Es un hecho que el enorme incentivo económico que significa para los carteles del narcotráfico controlar una plaza de producción, consumo o trasiego de droga, así como el tejido social deteriorado que erosiona la capacidad de muchos individuos de sentir empatía por sus conciudadanos y amor por su país, ha creado un caldo de cultivo nutritivo para el surgimiento de ejércitos criminales eficientes en su tarea de generar terror y someter a la población en importantes porciones del territorio nacional.

No podemos obviar las condiciones que hacen del crimen organizado mexicano una amenaza mucho mayor que la que representan las bandas criminales de otros países en donde las policías municipales bastan para enfrentarlos. El crimen organizado en México tiene a unos pasos a la principal economía del mundo, la que más sustancias ilegales consume y la que más armas produce.

El poder de los ejércitos del narco no es proporcional a la incapacidad del Estado Mexicano para contenerlos, sino a la irresponsabilidad social que hemos demostrado en todo el continente frente a problemas que trascienden las capacidades de cualquier estado, como el clasismo y el racismo, que fortalecen las estructuras de la desigualdad, y por consiguiente del resentimiento, la falta de solidaridad, empatía y compasión.

Nuestra incapacidad para comprometernos a fondo con la narrativa de un país y un continente igualitario ha generado las condiciones perfectas para que el odio y la ilegalidad armen ejércitos tan poderosos, o acaso más poderosos, que aquellos surgidos de la Ley para defender a las y los ciudadanos que son regidos por ella de cualquier amenaza.

Y sí, digo comprometerse con esta narrativa, porque no es la única posible. Una nación puede articularse en torno a principios muy distintos a los de la igualdad, y su narrativa no tiene que ser democrática, puede ser manifiestamente oligárquica, tirana, dictatorial o déspota, entre otras. Cómo serían las naciones surgidas de aquellas narrativas no incumbe a este artículo. Lo que es indispensable para este argumento es enfatizar que una nación que no se compromete con la narrativa que subyace sus leyes y sus principios está condenada a colapsar por incongruencia.

## Instrucciones de la tarea
Actualiza el pasaje del texto sobre el narcotráfico que empieza en "No podemos obviar" y termina en "más armas produce.", poniendo "estatales" en lugar de "municipales". Las líneas que vienen a continuación son un material independiente del texto.

[Registros almacenados]
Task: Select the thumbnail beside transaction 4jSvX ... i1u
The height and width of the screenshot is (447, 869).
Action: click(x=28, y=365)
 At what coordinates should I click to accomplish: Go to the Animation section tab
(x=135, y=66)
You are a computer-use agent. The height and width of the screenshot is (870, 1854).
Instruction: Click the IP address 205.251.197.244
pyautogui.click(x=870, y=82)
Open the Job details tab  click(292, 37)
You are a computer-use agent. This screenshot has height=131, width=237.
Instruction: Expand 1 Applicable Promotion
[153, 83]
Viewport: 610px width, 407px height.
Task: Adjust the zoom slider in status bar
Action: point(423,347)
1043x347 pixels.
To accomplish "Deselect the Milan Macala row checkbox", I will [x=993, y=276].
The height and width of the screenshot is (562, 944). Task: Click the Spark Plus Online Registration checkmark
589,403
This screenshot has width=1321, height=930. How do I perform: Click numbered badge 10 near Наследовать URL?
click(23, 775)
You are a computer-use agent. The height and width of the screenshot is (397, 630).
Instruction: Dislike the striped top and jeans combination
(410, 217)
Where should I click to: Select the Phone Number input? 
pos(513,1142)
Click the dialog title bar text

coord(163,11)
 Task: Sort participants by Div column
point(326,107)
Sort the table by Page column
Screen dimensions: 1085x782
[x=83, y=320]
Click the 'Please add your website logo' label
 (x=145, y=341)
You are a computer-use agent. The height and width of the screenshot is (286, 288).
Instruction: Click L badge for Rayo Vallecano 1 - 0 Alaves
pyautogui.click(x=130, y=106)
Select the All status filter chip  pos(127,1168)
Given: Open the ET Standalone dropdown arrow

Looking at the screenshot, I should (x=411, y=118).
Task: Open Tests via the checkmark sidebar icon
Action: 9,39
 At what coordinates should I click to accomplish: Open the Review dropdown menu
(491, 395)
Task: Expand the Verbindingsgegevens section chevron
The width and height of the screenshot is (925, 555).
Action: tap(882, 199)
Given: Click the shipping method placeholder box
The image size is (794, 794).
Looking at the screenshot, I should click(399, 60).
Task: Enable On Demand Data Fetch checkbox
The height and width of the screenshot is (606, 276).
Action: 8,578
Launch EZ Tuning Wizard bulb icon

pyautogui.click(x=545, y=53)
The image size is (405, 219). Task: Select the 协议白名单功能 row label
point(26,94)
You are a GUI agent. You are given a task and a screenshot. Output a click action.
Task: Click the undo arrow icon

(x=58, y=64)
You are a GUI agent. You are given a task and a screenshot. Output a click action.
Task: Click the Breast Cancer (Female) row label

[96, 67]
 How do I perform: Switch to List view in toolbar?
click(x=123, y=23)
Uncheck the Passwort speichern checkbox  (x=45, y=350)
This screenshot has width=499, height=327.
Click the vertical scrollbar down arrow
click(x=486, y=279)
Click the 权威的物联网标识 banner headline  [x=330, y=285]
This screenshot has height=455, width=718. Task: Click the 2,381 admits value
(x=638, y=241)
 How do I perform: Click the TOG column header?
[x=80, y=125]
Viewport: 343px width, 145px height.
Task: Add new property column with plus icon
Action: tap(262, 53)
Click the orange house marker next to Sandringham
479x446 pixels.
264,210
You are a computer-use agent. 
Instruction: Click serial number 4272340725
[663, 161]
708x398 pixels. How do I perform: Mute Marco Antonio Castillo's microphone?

## Respuesta
No podemos obviar las condiciones que hacen del crimen organizado mexicano una amenaza mucho mayor que la que representan las bandas criminales de otros países en donde las policías estatales bastan para enfrentarlos. El crimen organizado en México tiene a unos pasos a la principal economía del mundo, la que más sustancias ilegales consume y la que más armas produce.